The full load took 5 minutes and 2 seconds and used 45GB of disk space.

SET
COPY 1000000000
( psql -h localhost -d "challenge" -c "SET maintenance_work_mem = '1GB';" && )
118.77s user 16.68s system 44% cpu 5:02.16 total

du -ha /opt/homebrew/var/postgresql@14 | sort -h
[...]
 45G	/opt/homebrew/var/postgresql@14

This was already many times slower than either of the previous solutions, but how long does the calculation actually take now the data is Postgres?

time psql -h localhost -d "challenge" -P pager=off -c "SELECT station_name, ROUND(MIN(temperature), 1) AS min_temp, ROUND(AVG(temperature), 1) AS mean_temp, ROUND(MAX(temperature), 1) AS max_temp FROM measurements GROUP BY station_name ORDER BY station_name;"
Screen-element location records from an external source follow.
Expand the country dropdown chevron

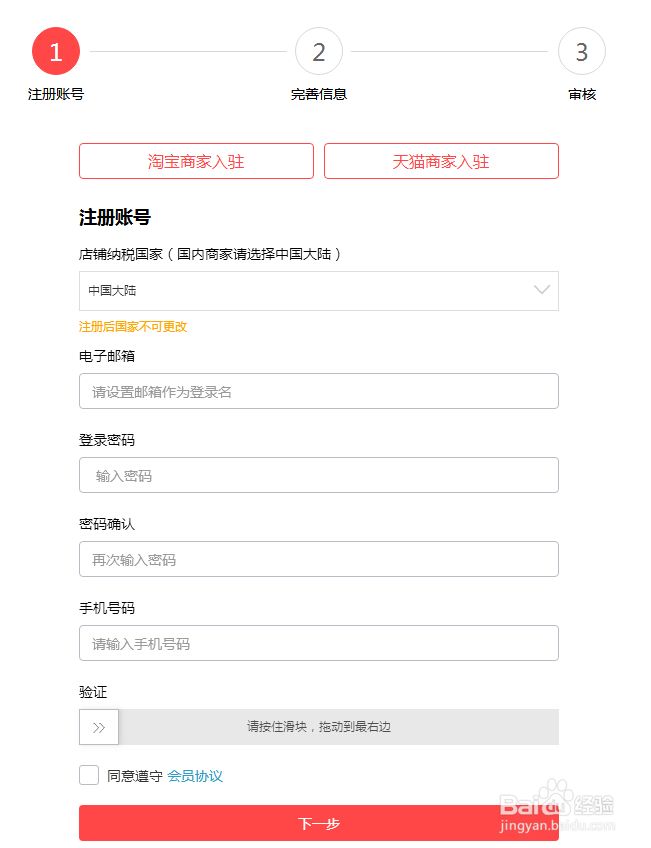point(542,290)
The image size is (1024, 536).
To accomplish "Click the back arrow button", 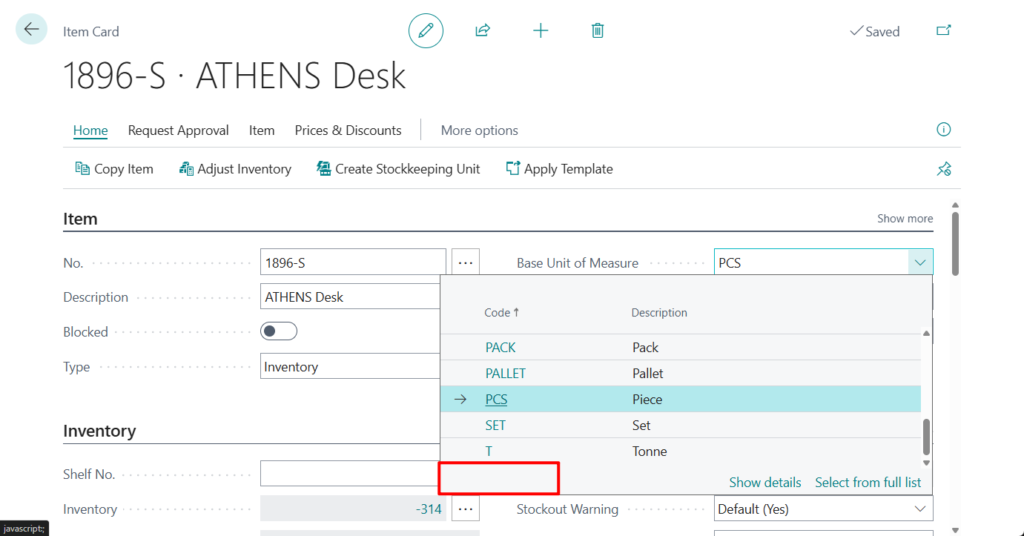I will pyautogui.click(x=31, y=30).
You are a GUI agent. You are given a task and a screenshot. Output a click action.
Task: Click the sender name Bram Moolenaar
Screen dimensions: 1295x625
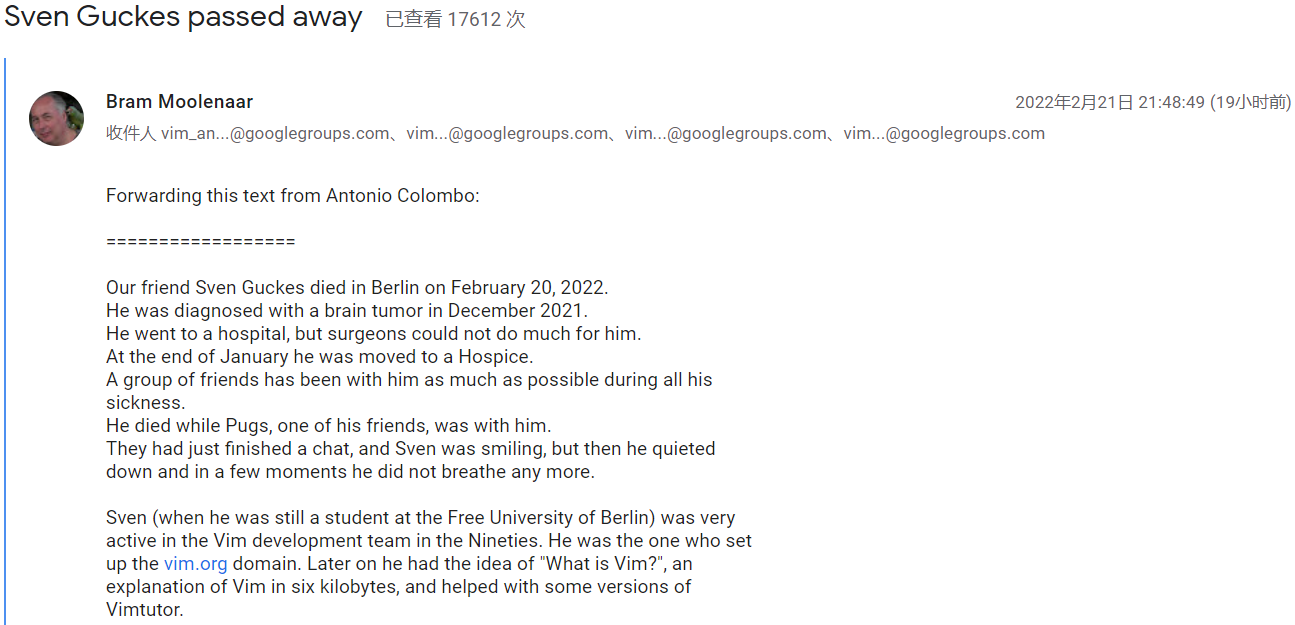coord(179,102)
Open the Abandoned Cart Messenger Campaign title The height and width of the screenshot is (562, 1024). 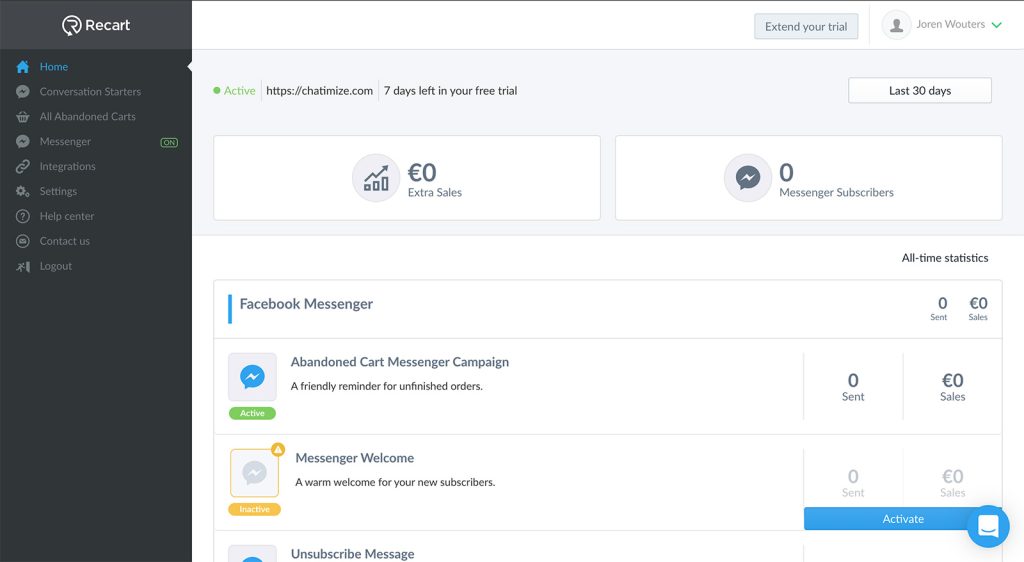pos(399,362)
psql -h localhost -d "challenge" -P pager=off -c   0.01s user 0.02s system 0% cpu 1:13.08 total

The SELECT takes just over a minute to run. This makes sense thinking about all of the extra overhead Postgres needs to construct the table and query it. Each record needs to be saved in a fixed length format including updating all the metadata for the table and Postgres internals. Then the entire table needs to be scanned, reading from disk, while preforming arbitrary calculations over the data. It's pretty impressive this can still be done in just about a minute!

Conclusion

As expected the Rust solution ended up being the fastest of the three I tried. However it was surprising that there wasn't that much difference between the Rust and Java version, a real testament to all of the work that has gone into optimizing modern JVM implementations. The results from Postgres were surprising in a few different ways. I was expecting loading the data efficiently would have been far easier than it turned to out be and I was surprised the final SELECT wasn't faster. The upside to the Postgres solution was it took me a fraction of the time of the others.

All in all this was a really fun project. I've learned a ton about the performance characteristics of Java and a ton of tricks to optimize and test a program's performance.